------ SUPPLIED RECORDS ------
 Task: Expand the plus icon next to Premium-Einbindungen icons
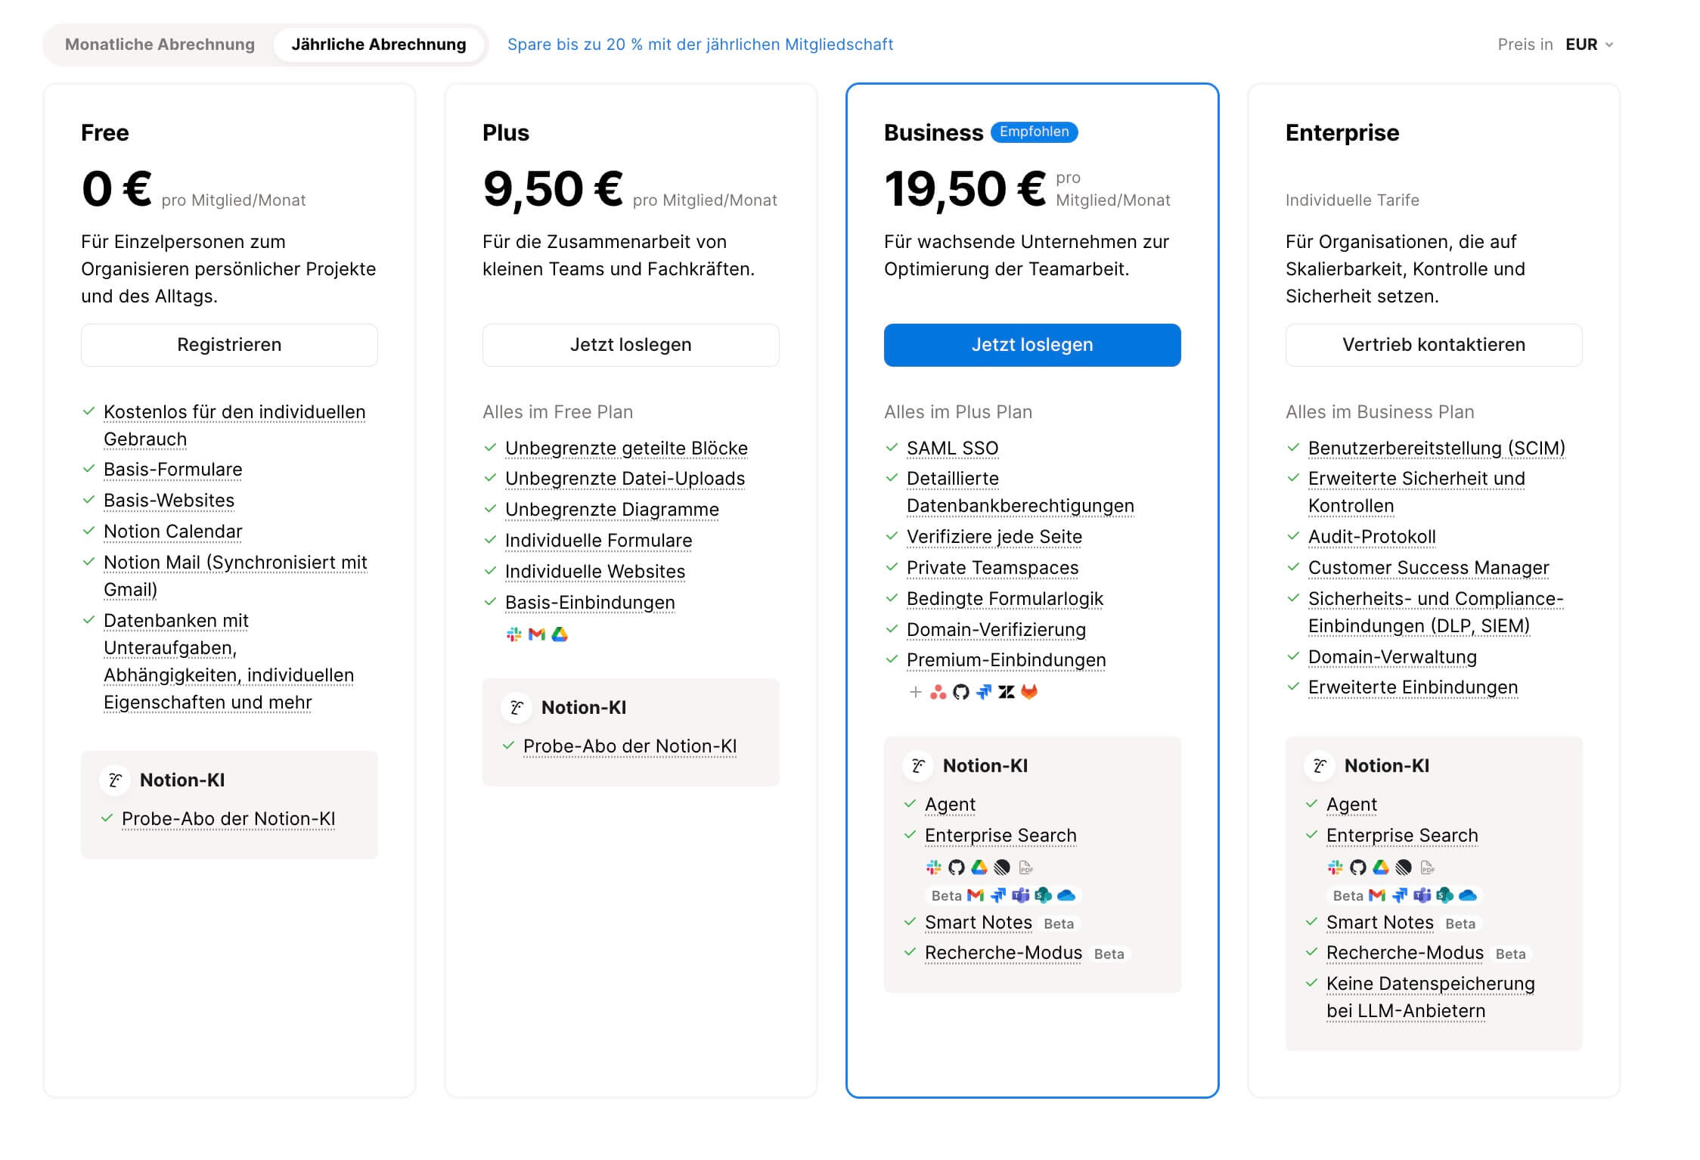[916, 692]
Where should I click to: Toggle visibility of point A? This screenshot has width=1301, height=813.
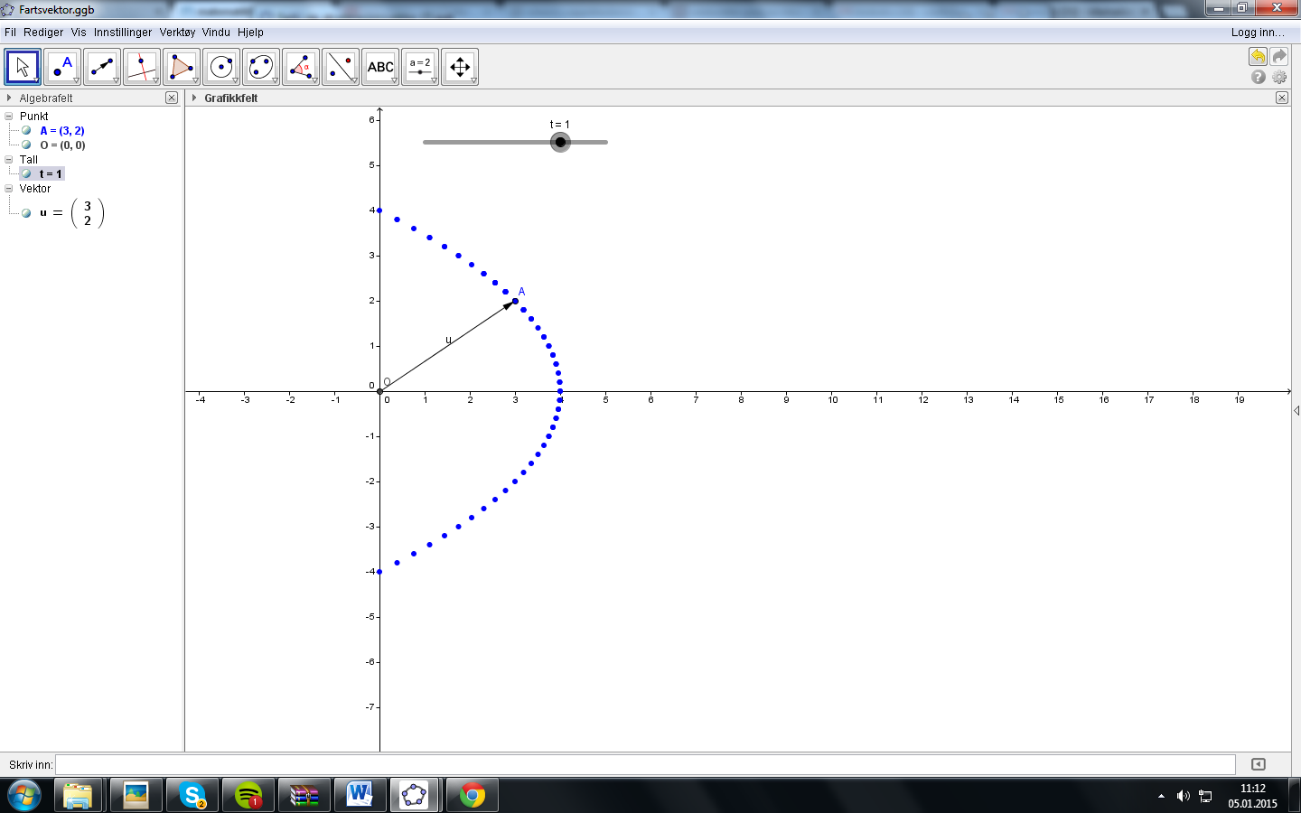[26, 130]
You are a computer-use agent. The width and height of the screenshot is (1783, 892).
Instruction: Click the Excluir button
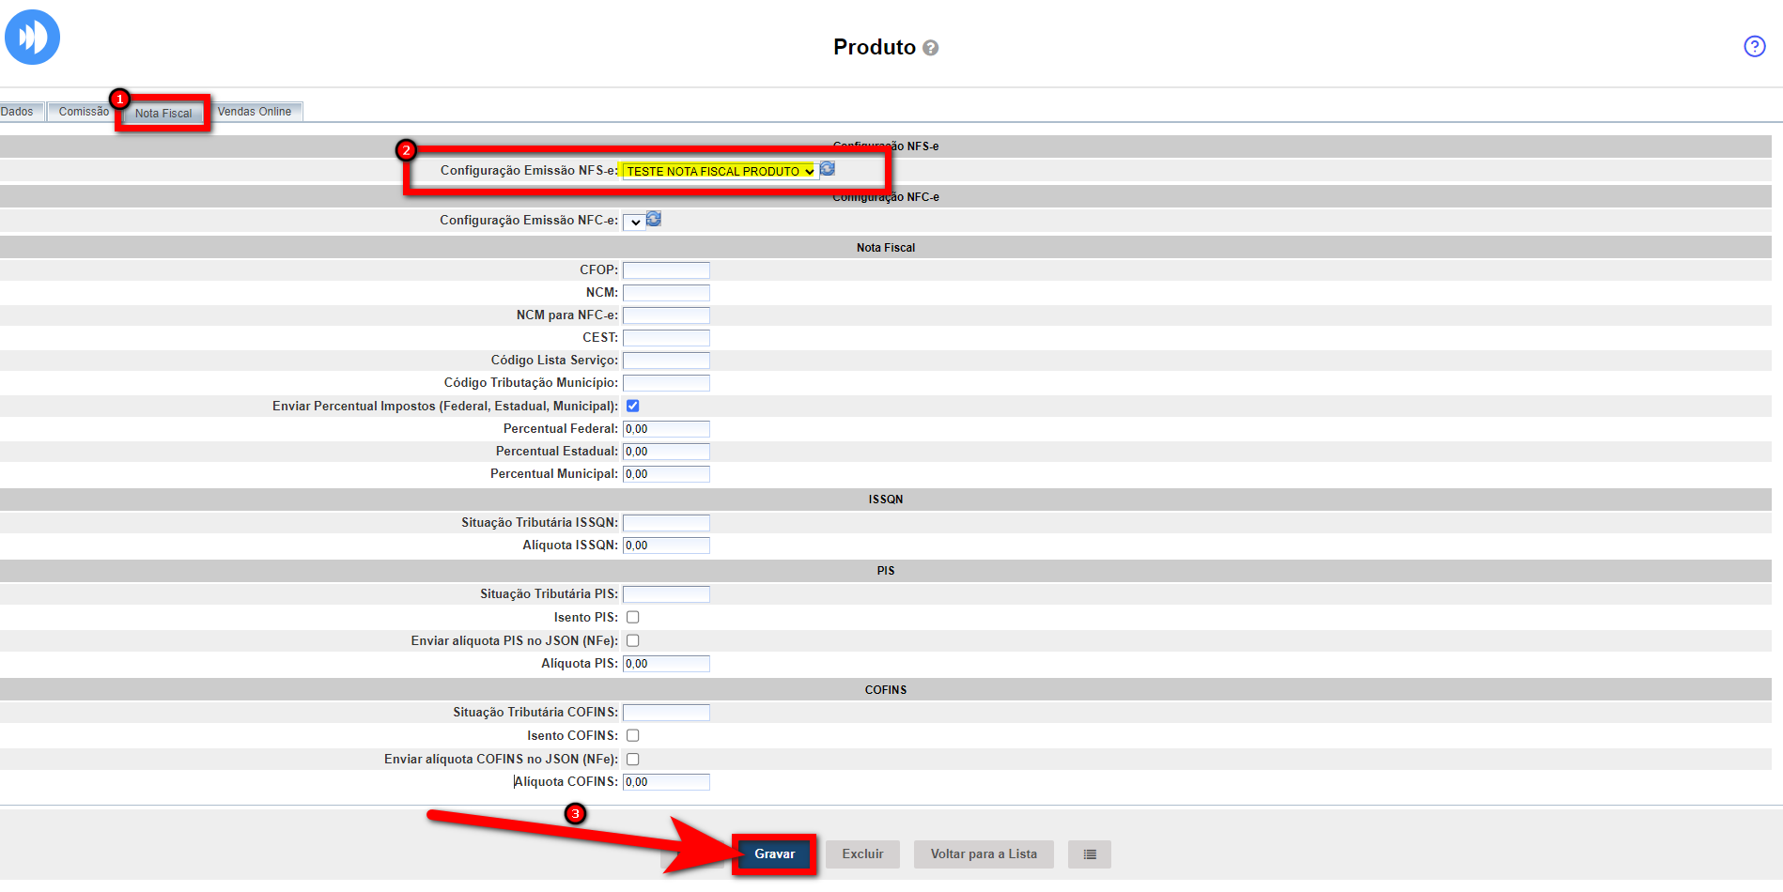[x=862, y=854]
------
_WHAT TO WORK ON_: With the pictures omitted, reproduce the records in full and exactly.

_OUTPUT_:
 Task: Expand the plus icon next to Premium-Einbindungen icons
[916, 692]
Where should I click to: Toggle visibility of point A? This screenshot has width=1301, height=813.
[26, 130]
You are a computer-use agent. The width and height of the screenshot is (1783, 892).
Instruction: Click the Excluir button
[x=862, y=854]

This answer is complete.